Just as our DNA can get miscopied and accumulate mutations, errors in DNA methylation can lead to so-called "epimutations". One of the big hypotheses in aging research today is that the accumulation of these random epimutations over time is responsible for what we perceive as aging.
Studies thus far have been correlative - looking at several hundred sites of epigenetic modifications in a person's cell, scientists can now roughly discern the age of that person. The next set of advances in the field will come from learning what these epigenetic changes individually do by themselves, and if certain methylations are correlated with cellular aging. General diagnostic terms like "aging" could be replaced with "abnormal methylation at these specific locations," which would also open the door to new therapeutic targets.
Direct, targeted control of your epigenome could allow doctors to reprogram cancerous or aging cells. While this type of genetic surgery is not feasible just yet, current research is bringing that possibility closer.
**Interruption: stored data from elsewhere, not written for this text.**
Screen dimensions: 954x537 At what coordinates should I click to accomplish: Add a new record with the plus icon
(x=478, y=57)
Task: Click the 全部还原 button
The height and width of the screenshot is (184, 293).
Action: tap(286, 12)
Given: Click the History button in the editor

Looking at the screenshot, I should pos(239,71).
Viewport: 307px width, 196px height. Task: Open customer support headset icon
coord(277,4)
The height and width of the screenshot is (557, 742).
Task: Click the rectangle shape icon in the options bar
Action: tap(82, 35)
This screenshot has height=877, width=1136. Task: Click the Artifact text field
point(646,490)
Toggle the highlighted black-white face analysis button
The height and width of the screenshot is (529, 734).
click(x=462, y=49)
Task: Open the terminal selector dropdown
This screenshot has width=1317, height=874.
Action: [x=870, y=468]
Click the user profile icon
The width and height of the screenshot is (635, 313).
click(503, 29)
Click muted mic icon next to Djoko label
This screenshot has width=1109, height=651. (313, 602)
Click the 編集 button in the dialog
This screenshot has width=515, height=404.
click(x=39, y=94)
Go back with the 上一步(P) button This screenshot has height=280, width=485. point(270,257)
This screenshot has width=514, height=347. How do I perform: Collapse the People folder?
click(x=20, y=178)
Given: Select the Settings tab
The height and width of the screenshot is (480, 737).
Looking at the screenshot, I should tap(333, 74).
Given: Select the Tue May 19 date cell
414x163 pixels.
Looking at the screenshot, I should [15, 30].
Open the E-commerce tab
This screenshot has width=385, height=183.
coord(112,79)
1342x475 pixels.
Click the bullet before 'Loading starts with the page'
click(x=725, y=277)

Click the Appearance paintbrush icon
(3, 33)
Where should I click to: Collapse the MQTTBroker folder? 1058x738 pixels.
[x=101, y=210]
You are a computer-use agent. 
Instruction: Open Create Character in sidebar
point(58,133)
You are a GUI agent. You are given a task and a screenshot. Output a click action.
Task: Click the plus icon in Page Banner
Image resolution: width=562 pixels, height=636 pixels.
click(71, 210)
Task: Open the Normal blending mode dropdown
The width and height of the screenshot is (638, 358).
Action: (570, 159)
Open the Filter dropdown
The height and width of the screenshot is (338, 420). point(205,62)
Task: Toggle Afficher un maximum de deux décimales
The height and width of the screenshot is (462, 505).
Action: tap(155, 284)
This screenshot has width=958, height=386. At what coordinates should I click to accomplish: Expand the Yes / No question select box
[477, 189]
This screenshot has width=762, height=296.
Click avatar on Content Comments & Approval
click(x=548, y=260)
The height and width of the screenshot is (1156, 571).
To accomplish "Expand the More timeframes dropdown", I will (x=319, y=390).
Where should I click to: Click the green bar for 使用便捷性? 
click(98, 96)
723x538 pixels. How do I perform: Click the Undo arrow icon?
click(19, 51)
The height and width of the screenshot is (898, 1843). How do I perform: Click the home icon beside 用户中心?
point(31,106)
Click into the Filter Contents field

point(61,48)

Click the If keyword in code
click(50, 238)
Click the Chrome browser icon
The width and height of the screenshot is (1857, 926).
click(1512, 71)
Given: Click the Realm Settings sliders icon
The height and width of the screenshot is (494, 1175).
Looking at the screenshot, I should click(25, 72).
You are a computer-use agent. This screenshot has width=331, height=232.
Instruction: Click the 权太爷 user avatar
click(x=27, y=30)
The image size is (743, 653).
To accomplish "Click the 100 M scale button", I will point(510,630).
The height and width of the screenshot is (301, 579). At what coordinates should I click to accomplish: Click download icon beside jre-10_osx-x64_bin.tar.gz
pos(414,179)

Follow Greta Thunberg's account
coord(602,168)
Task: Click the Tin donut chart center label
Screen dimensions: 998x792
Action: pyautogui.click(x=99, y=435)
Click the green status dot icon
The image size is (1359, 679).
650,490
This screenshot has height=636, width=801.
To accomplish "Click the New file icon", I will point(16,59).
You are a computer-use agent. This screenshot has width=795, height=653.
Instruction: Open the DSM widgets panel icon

The Cas9 protein of genome-editing CRISPR/Cas9 fame has been fused with epigenome modifying enzymes to target epigenetic modifications to specific DNA sequences.
A therapeutic of this type could theoretically undo a harmful DNA methylation, but would also be competing with the cell's native machinery responsible for controlling this process. One potential approach around this problem involves making beneficial synthetic changes to the epigenome that our cells do not have the capacity to undo.
Also fueling this frontier is a new approach to understanding disease itself. Scientists and doctors are now moving beyond the "one defective gene = one disease" paradigm. Because lots of diseases are caused by multiple genes going haywire, epigenetic therapies could hold the key to new types of treatments by targeting multiple defective genes at once.
Scientists are still discovering which epigenetic modifications are responsible for particular diseases, and engineers are building new tools for epigenome editing. Given the proliferation of work in these fields within the last 10 years, we may see epigenetic therapeutics emerging within the next couple of decades.